Of course, people will
say that, for instance, the Tea Partiers would like to wreck Obamacare, but the
Tea Party is largely an instance of what happens when politics becomes its own
subject.
There can be no actual Tea
Party “program.”
The activities of the
Tea Partiers are about ideological purity, and purges, and self-satisfaction ,
and very little else
. That is its effect on our political life, to
increase the stock of public political masturbation.
This is pernicious, but not as a threat to
seize power.
(In this, they are like the
various Trotskyite sects, only well-bankrolled.
A couple of stories are pertinent here.
The first is for the
cognoscenti:
I once read about one of the Trotskyite grouping which was distinguished from
the others because it held – still holds? – that Trotsky wasn’t killed on
orders of Stalin.
No, he was done in by
the
Sparticists. The second story happened here in Nevada,
where I now reside.
In 2010, the
Republicans nominated a true whack-job,
Sharon
Engle, to run against Harry Reid for the Senate.
But she wasn’t pure enough for the Tea Party,
who ran their own candidate.)
Meanwhile, Obama
has Ukraine and Syria and Iraq with which to deal.
These all are legacies from our wretched past
and enough was said about Putin, Russia, etc. above.

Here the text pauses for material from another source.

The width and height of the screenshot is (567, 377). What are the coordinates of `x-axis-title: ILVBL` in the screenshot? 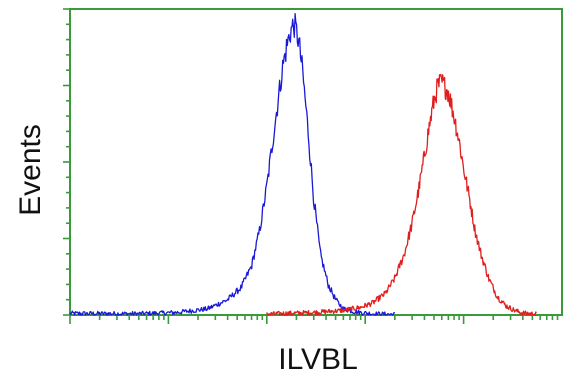 It's located at (318, 360).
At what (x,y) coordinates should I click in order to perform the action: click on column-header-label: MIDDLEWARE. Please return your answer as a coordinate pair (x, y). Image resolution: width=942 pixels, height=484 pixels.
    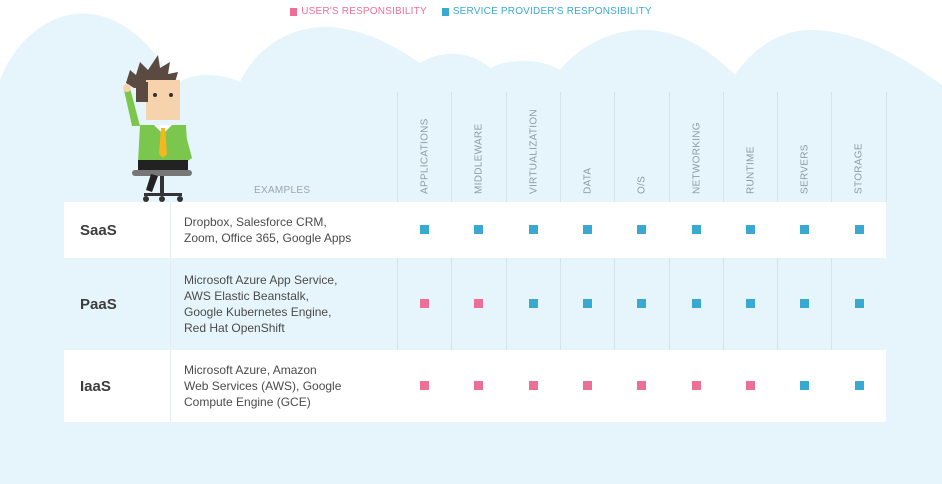
    Looking at the image, I should click on (479, 158).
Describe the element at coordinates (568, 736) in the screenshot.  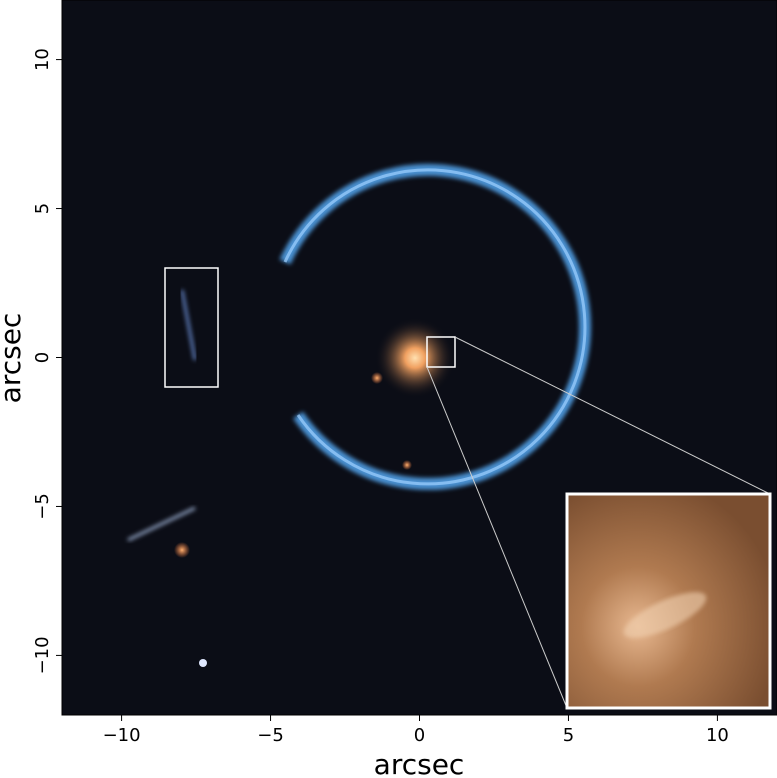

But first consider Syria: we have been over a
barrel about Syria for four decades now, ever since Henry Kissinger, back when
he was running the world in the wake of the Yom Kippur war, decided that Syria
(meaning its regime) was a serious partner for peace which had to be
“engaged.”
The fruits of that?
Syria occupied half of Lebanon for a quarter
century (1976-2001).
We ended up
intervening in Lebanon in 1983-1984, saved the PLO’s bacon after they made a living
hell of south Lebanon, and had nearly three hundred of our Marines blown up by
Syria’s Hezbollah
allies.
That
involvement in
Lebanon is worth considering, apart from its having achieved nothing good,
in terms of the politics of reputation
. We intervene, we have a disastrous attack on
our forces about which nothing is done, then we leave –
and the public image and re-elections prospects of Ronald Reagan in
1984 are not affected in the least. (Republicans
bitching about Obama and Syria might remember, too, that in 1982 Hafez Assad
massacred 10,000 people in Homs in an earlier civil war – and Reagan did
exactly what about that?)
This leads,
secondly, over a now non-existent border, to Iraq.
We dismantled what state apparatus there was
in that fake nation, opened up a front to Sunni extremism, and installed a
government friendly to…Iran, about whom we have been stressing for years.
This is called “realism.”
Bush-Cheney-Rumsfeld-Powell-Rice, etc. set
that table, and Cheney, at least, now has the brass to come out of his lair to
appear on the Fox channel and
kvetch.
So, here we are,
over five years after George Bush the Younger left office. Perhaps the most (immediately) depressing
thing we might consider is that his having wrought such havoc, and that havoc
having such a long pedigree, there are people with bumper stickers with Bush’s
picture asking, “Miss Me Yet?” We are
so far gone in our fog of amnesia that a sizable chunk of our citizenry would
quite willingly return to its vomit, and that is why I said that to reflect
about Bush and his presidency means to reflect about us.